The Angel of the Lord, Jesus, is before and behind us. We are hemmed in [Psalm 139:5-6]. 

Moses stretched out his hand by faith over the sea and God caused the water to part. He moves when we move.

The Lord fights for us.


I wrote that at daybreak yesterday morning. Later that same day I got into a car wreck that honestly could have been avoided had I been paying closer attention. I turned too sharply on to a road and side swiped another car. I was completely embarrassed by the mistake, but mostly I was convicted. Pay attention. That was more than just advice in the moment from a Father to His daughter’s flooded brain. The Lord wanted me to hear a deeper message in those words. He wants me to be more aware of my surroundings in the spiritual realm as well as the physical. I am constantly “driving” around life, if you will. Constantly making decisions, going here, going there. And the enemy would love nothing more than to distract me. Recently those distractions have looked like fear and worry, and sometimes even seemingly “holy” tasks. This is why aligning ourselves with God is so important. The enemy is looking for an empty house to enter. When we, instead, fill ourselves up with the fulness of God (Philippians 4), there is no room for the author of confusion to spin lies.

The Lord is faithful, and He is good. He reminds me where to look and what I am being called to. Despite the impossible tasks before me, He is able. I will not be afraid.

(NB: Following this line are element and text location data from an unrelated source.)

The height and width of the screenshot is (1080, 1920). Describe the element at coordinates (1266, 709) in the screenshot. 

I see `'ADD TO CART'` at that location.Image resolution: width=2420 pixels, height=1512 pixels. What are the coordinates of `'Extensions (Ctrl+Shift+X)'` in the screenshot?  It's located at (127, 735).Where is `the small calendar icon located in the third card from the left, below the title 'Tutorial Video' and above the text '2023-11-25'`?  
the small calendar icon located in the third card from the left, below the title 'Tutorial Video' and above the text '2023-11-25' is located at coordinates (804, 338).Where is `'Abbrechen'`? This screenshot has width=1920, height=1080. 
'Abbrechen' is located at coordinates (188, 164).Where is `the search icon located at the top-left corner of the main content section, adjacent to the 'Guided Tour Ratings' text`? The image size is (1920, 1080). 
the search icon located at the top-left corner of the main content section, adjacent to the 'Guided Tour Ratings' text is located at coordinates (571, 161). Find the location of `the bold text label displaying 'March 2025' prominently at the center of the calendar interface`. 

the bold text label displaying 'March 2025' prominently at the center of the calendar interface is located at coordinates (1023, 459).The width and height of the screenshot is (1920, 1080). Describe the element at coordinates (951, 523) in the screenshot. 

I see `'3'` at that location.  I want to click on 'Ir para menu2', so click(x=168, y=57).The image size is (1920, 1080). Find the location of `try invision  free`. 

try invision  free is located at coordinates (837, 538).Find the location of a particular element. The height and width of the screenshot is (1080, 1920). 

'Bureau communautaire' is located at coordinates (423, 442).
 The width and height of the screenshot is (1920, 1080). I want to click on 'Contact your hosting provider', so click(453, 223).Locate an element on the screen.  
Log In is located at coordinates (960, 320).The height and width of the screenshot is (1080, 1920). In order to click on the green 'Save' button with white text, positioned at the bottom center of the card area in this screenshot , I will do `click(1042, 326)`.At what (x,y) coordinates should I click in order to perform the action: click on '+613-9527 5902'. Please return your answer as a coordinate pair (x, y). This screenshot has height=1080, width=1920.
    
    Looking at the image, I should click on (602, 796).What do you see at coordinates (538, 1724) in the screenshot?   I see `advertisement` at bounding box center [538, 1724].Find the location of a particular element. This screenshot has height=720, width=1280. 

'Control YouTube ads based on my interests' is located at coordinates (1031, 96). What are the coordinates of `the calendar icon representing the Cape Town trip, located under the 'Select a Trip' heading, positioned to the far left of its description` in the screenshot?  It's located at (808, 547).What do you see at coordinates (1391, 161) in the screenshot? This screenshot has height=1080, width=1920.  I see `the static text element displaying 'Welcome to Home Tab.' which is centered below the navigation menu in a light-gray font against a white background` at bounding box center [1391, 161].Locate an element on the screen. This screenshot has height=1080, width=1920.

One battle strategy being that I will prayerfully journal my way through this life. Not for God’s sake, but for my own fragile humanity. Because in my intense emotions, I can forget what He said. I can be distracted. But the Word of God never returns void. I am standing on His promises today. And pray that you will to. So suit up, fellow warrior. Let’s not be naive to the warfare going on around us, and let’s also not be afraid. Instead let us boldly chase the lion and conquer it. The victory is ours. And though we may physically feel cornered and surrounded by enemies, this is an illusion. The true reality is that the Great I AM is hemming us in. He is behind us and before us. We can boldly obey the Lord’s command, lifting our hand before the impossible with the authority of Christ, and He will split the sea. Go forward in faith. He is there.